**PASSAGE SHOWN:**
Hadjilou handles marketing, records management, inventory and analysis of where the company is headed. Meanwhile, Ellis hires the staff and brings creativity and new ideas for the business.
Customers include children who love the fully stocked and varied taffy bins. Adult customers come in seeking British, Japanese, German and Swiss candies. Ellis said the store has the largest selection of Japanese candies outside downtown Los Angeles’ Little Tokyo.
For adults seeking out candies they remember from childhood, there is the Goo Goo Cluster, a candy bar that began in 1912 in Nashville, TN, and is considered the first “combination” bar: a round mound of caramel, marshmallow nougat, roasted peanuts and milk chocolate.
Or Sifers Valomilk Candy Cups, which began in 1903 in Iola, KS, and feature a milk chocolate cup with a “milky” marshmallow center.
The Sherman Oaks store is soon to carry a line of Mexican candies, plus Israeli sweets.
The store’s large selection of sodas includes Moxie, which originated in 1884 and predates Coca-Cola, the RocketFizz line of sodas and sodas with unique flavors, such as bacon.
Ellis and Hadjilou are enthusiastic about their offerings, bringing a large dose of the fun to their store. Both separately co-own other RocketFizz stores, Ellis with a Woodland Hills location and Hadjilou with the Pasadena and Westlake Village stores.
Despite the recession, candy sales nationwide have increased about 4.2 percent over last year, according to figures released this month by the National Confectioners Association. Hadjilou said he understands why.
“Given the times we’re in, candy makes people happy,” he said. “It goes a long way for a couple of bucks.”
RocketFizz, 14613 Ventura Blvd., Sherman Oaks.

**SOURCE MATERIAL:**
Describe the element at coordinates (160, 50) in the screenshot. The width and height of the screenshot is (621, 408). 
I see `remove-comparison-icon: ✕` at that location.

**QUESTIONS:**
**1.** In the article on the RocketFizz candy store, what year did Moxie originate?
**2.** From the article on the RocketFizz candy store, quote the part that opens with the words containing "Despite the recession, candy" and closes with "he understands why.".

**OUTPUTS FOR THE TASKS:**
**1.** 1884

**2.**
Despite the recession, candy sales nationwide have increased about 4.2 percent over last year, according to figures released this month by the National Confectioners Association. Hadjilou said he understands why.